# How old is too old for a rooster



## creeksidelc (Aug 4, 2014)

How old can a rooster be and still get the job done? Looking to hatch some chicks this spring but don't know if the rooster is still any good. He is a few years old and in with 25 hens.


----------



## moonwolf (Sep 20, 2004)

In one group of my chickens, a 4 year old
Rooster is getting the job done. Last year my 
Hatching eggs from the serviced hens there gave
95% hatch rates. Very few candles eggs were clear.
I'm still using this rooster for this year hatches of
healthy and lively chicks of purebred stock.


----------



## chickenista (Mar 24, 2007)

He may not service all 25 hens though.
You could separate the rooster out with a group of hens that you favor perhaps.


----------



## Wild_Bill (Aug 4, 2014)

25 is pushing it with any age rooster. If you want fertile eggs separate some of your hens. He may be quite the player, and service all of them but more likely will pick 8-15 that he wants. 12 or so is the avg. number that a roo can or will service. Age can go to 7 ish. But I would replace at 3-4 max but thats my number.


----------



## Wild_Bill (Aug 4, 2014)

Funny chickenista we had a similar post at the same time


----------



## barnbilder (Jul 1, 2005)

Age is not a problem. If they can still move they can still breed. Plenty of 8 to 12 year old roosters siring chicks out there. If spurs get too long it can hinder them. 25 hens is pushing any rooster. Just not enough hours in the day. You can make a rooster go further by putting him in smaller groups and rotating him. You can still get decent fertility when hens are serviced only every few days. About every four days seems to be ideal, but every seven will still produce some fertile eggs.


----------



## creeksidelc (Aug 4, 2014)

The chickens all free range then come into the coop at night. I don't have any seperate pens and I do not really want to go to the trouble or expense of doing so. Can I just add another 1 or 2 roosters to the flock that way there is additional coverage or is that going to end in dead roosters and fighting?


----------



## aart (Oct 20, 2012)

creeksidelc said:


> The chickens all free range then come into the coop at night. I don't have any seperate pens and I do not really want to go to the trouble or expense of doing so. Can I just add another 1 or 2 roosters to the flock that way there is additional coverage or is that going to end in dead roosters and fighting?

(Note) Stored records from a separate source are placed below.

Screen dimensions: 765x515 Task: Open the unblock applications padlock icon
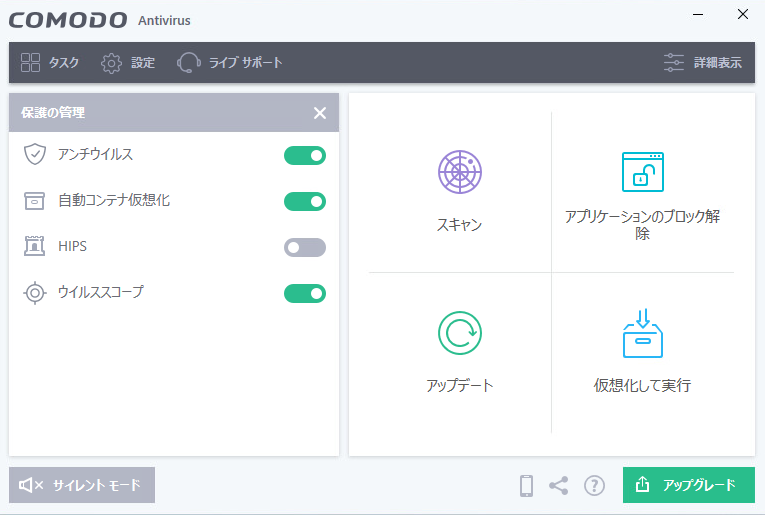point(643,172)
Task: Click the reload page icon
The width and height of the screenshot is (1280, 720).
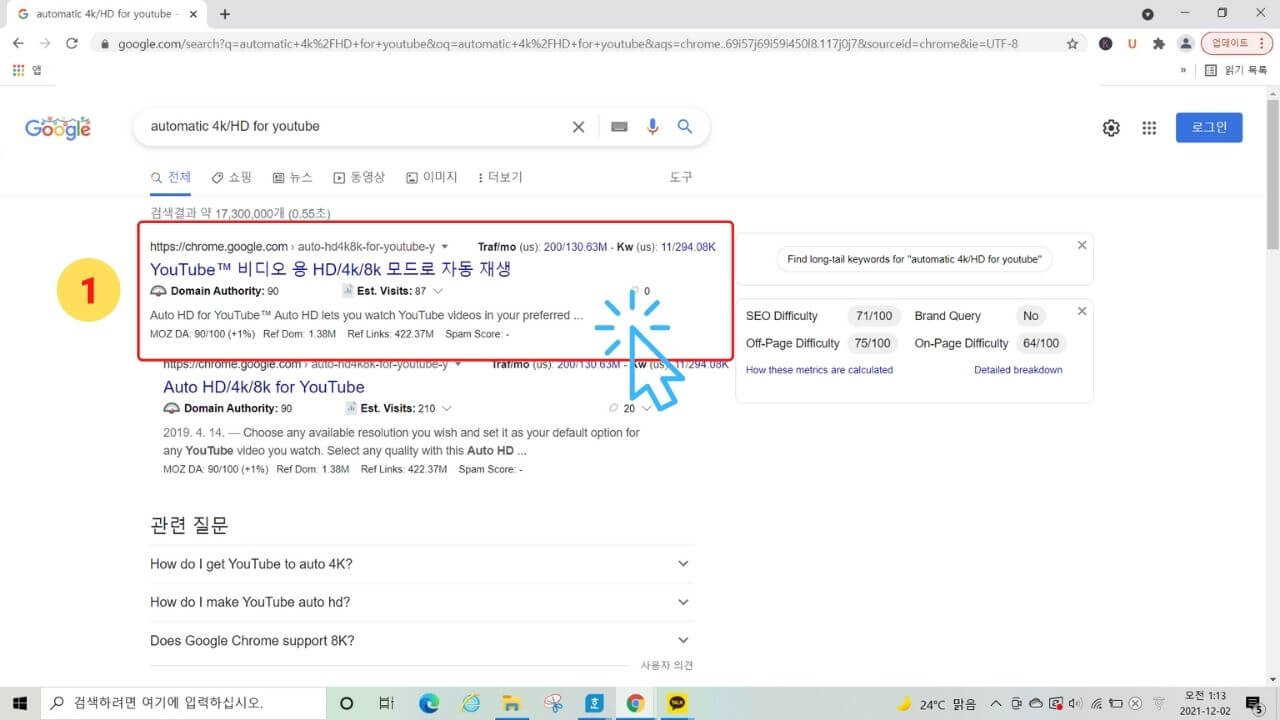Action: click(x=70, y=43)
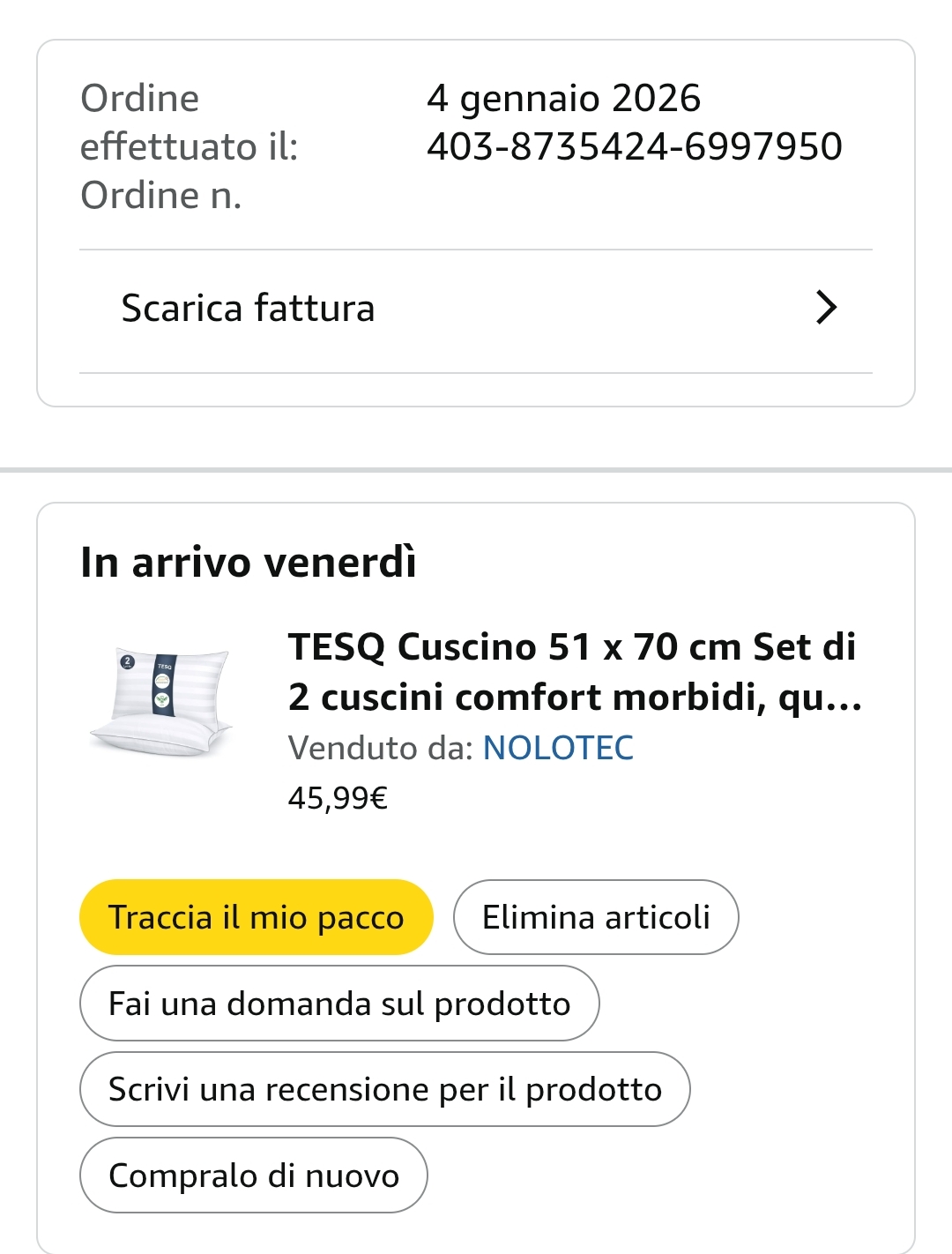Viewport: 952px width, 1254px height.
Task: Visit the NOLOTEC seller page
Action: (558, 748)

Adding any new birds(especially roosters) will _start_ fights...might not end in death, but it will take some time for them all to get settled, depending on what kind of space you have.


----------



## sawman65 (Sep 8, 2011)

raiseing one with the flock will be better when they start as a chick they learn their place early. and they learn to "hit and run" if you put a grown rooster in he will want to take the flock at some point depending on how "game" your rooster is and some are known to fight till death. my big dark cornish has killed with one lick to another's head and i keep the spurs sawed to blunt's. my oldest rooster is 10 years old and he works a flock of 6 he does just fine.


----------



## Cyngbaeld (May 20, 2004)

How many chicks do you need? I'd set as many eggs as the incubator can hold and candle at 5-7 days, pull the clears and refill the bator, pull clears and dead in shell after another week and you should get enough chicks. Lots easier than dealing with extra pens and roosters.


----------



## KSALguy (Feb 14, 2006)

i would do what Cyngbaeld said, i once knew an old farmer that had one old Australorp rooster in his flock of 100 laying hens, we got eggs and milk from him every week, once i decided to put a dozen eggs in the incubator, just to see what happend, out of a dozen eggs from 100 hens and 1 rooster TWO were fertile and hatched into nice big pullets, that year i traded him his old rooster (7? years old at least) for 4 young roosters we were growing up from a Fryer special that year for the freezer, i think he ended up with a white rock, a RIR, a Lakenvelder, and something else, he was very pleased. 

as a side note Single comb breeds cover better with higher fertility than pea and rose comb breeds, and light mediteranian breeds do better than large breeds, just as a side note,


----------